In 2009, prior to the Bank’s closing, the Debtor and the Bank filed consolidated federal
tax returns pursuant to 26 U.S.C. § 1501, which resulted in a tax refund of $2,921,789 for losses
sustained in 2008. The Debtor also received a refund of over $1 million for carrybacks
attributable to CNC. These carrybacks were downstreamed to the Bank through three
transactions on March 31, 2010 (the “Downstream Transfers”). In 2010, the Debtor again filed
consolidated tax returns resulting in a refund of $3,315,394, for losses from tax years 2004-07
(the “Tax Refund”).1
On April 27, 2009, the Bank and the Office of the Comptroller of the Currency (“OCC”)

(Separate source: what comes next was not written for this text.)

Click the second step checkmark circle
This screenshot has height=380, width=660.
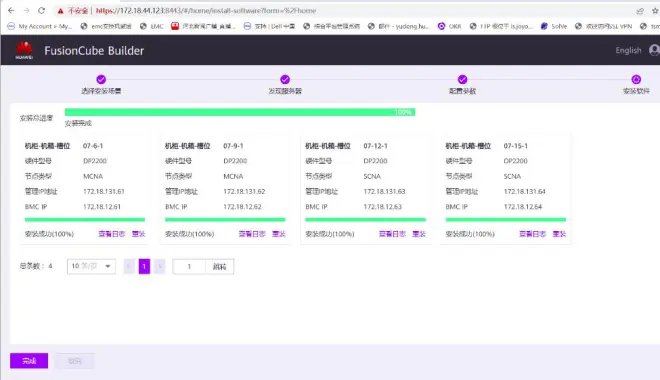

entered into a consent order pursuant to which the Bank was required to maintain specific capital
ratios and submit an acceptable capital plan. On July 16, 2010, the OCC closed the Bank and
appointed the FDIC as receiver for the Bank.
On December 31, 2010, the Debtor filed a voluntary petition for relief under Chapter 7 of
the Bankruptcy Code. On June 21, 2011, the FDIC filed a Proof of Claim in the Debtor's
bankruptcy for the Tax Refunds in an amount not less than $3,315,394. The FDIC contends that
the Tax Refunds are property of the FDIC because they arise from prior taxes paid and losses
incurred by the Bank. The FDIC states it is preserving rights to a claim in the bankruptcy case if
a court were to hold that the Tax Refunds are properly part of the Debtor's estate.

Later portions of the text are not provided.